«Дело» 16 января 2006г.

ОТ ЭРНЕСТА РЕНАНА ДО ВЛАДИМИРА БОРТКО

Когда полстраны одновременно смотрит отечественный фильм, понимаешь, что где-то рядом находится пресловутая национальная идея. И что широкая и глубокая дискуссия была бы полезна.

В 1981 году, незадолго до отъезда в Италию, Андрей Тарковский провел серию «творческих вечеров». Гениальный режиссер никогда не появлялся на телевидении, не участвовал в кинематографических тусовках, мы впервые тогда видели его воочию. Это потом уже мы осознали, что в этот день он прощался с нами, со своими зрителями, на чье понимание он мог рассчитывать.

Из всех многочисленных опросов и ответов в этот вечер хорошо запомнил я только один, он касался романа Булгакова «Мастер и Маргарита». «Я не понимаю, почему мне все советуют экранизировать «Мастера», или, по крайней мере, роман о Понтии Пилате. Ведь это же ренанизм». 

О Ренане тогда я знал только то, что его «Жизнь Иисуса» была настольной книгой Л.Н. Толстого. Книгу удалось прочесть, и тогда я понял, что имел в виду Тарковский. Ренан и Толстой считали Иисуса только человеком, создателем нравственного учения, т.е. христианами в строгом смысле они не были.

Но вот насчет Булгакова Тарковский, как мне до сих пор кажется, был слишком суров. Все же разговор Пилата с Левием Матвеем и лунная дорожка в заключительных страницах романа – это одновременно смелая и целомудренная попытка прикосновения к самому сложному понятию христианства – к божественности Сына человеческого.

А то, что Булгаков осмелился вложить в уста Иешуа слова, отсутствующие в Евангелие, то не следует считать это ересью или кощунством. Все простится художнику, который дал такую яркую,  такую подробную и достоверную, такую живую картину своего представления о произошедшем две тысячи лет назад.

Нужно понять, что в те годы, когда Библия была крайней редкостью, именно из «Мастера и Маргариты» широкий круг читателей, по существу целое поколение русских людей прочувствовали то, КАК это, возможно, было на Голгофе.

«Счастливее двух других был Иешуа.

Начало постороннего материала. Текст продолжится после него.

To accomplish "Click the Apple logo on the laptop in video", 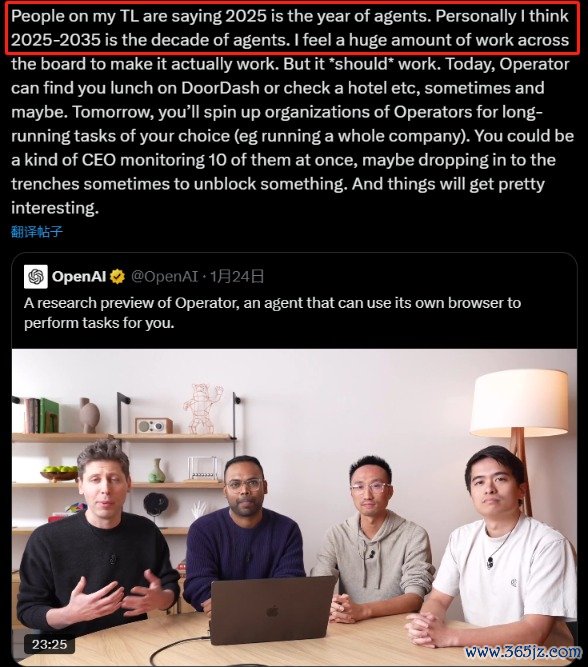I will (272, 612).

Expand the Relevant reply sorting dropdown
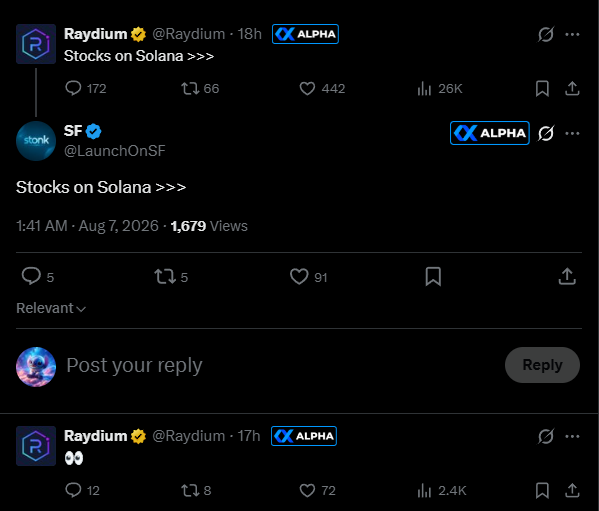(x=51, y=308)
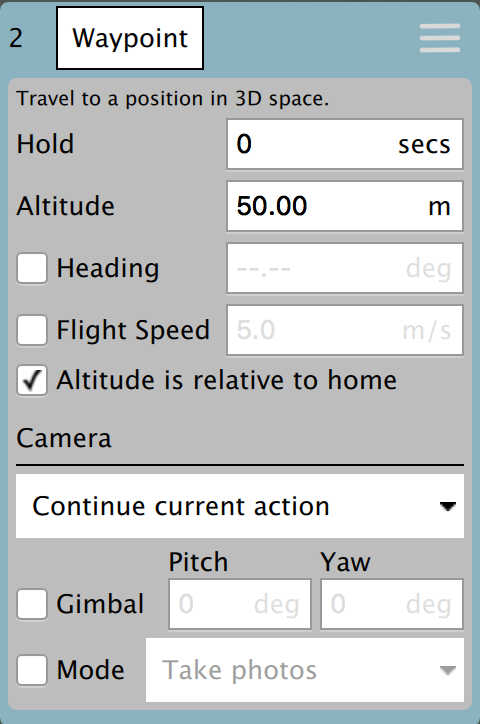The width and height of the screenshot is (480, 724).
Task: Click the Gimbal Yaw field
Action: click(x=392, y=604)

В первый же час его стали поражать обмороки, а затем он впал в забытье, повесив голову в размотавшейся чалме. Мухи и слепни поэтому совершенно облепили его, так что лицо исчезло под черной шевелящейся массой. В паху, и на животе, и подмышками сидели жирные слепни и сосали желтое обнаженное тело».

После этого и Евангелие начинаешь читать другими глазами. И страшная загадка – кто же мучился на кресте – не покидает тебя, заставляя глубже и глубже вникать в существо понятия Троицы. И если приходит озарение, после которого все становится на свои места, то с этого момента, наверное, ты можешь считать себя христианином.

И еще одна мысль беспокоит тебя. Мысль о природе самопожертвования.

Мы выросли на именах Зои, Матросова, Олега Кошевого. Мы примеряли себя к подвигу. Нам хотелось стать героями.

Это мифы создавали сильные мастера. Искренне желая воспитать молодежь, способную к подвигу во имя социалистической Родины, они использовали самый сильный педагогический прием: взывание к самому высокому в человеке – способности, а значит и потребности к самопожертвованию. Но мифы оказались мифами. Недаром ведь сказано: «Не сотвори себе кумира».

А вот подвиг Христа безупречен. Он не рвал на себе рубаху, не кричал лозунги, в нем не было ненависти к тем, кто коллективно вел его на Голгофу. «Господи, прости их, ибо не ведают, что творят».

Человеку никогда этого не повторить. Но сжимающая горло тяга к подвигу, «пронзающее, как свет» желание возвыситься до самопожертвования – благодатны.

Вот такие мысли рождают великий роман и мастерская работа Владимира Бортко.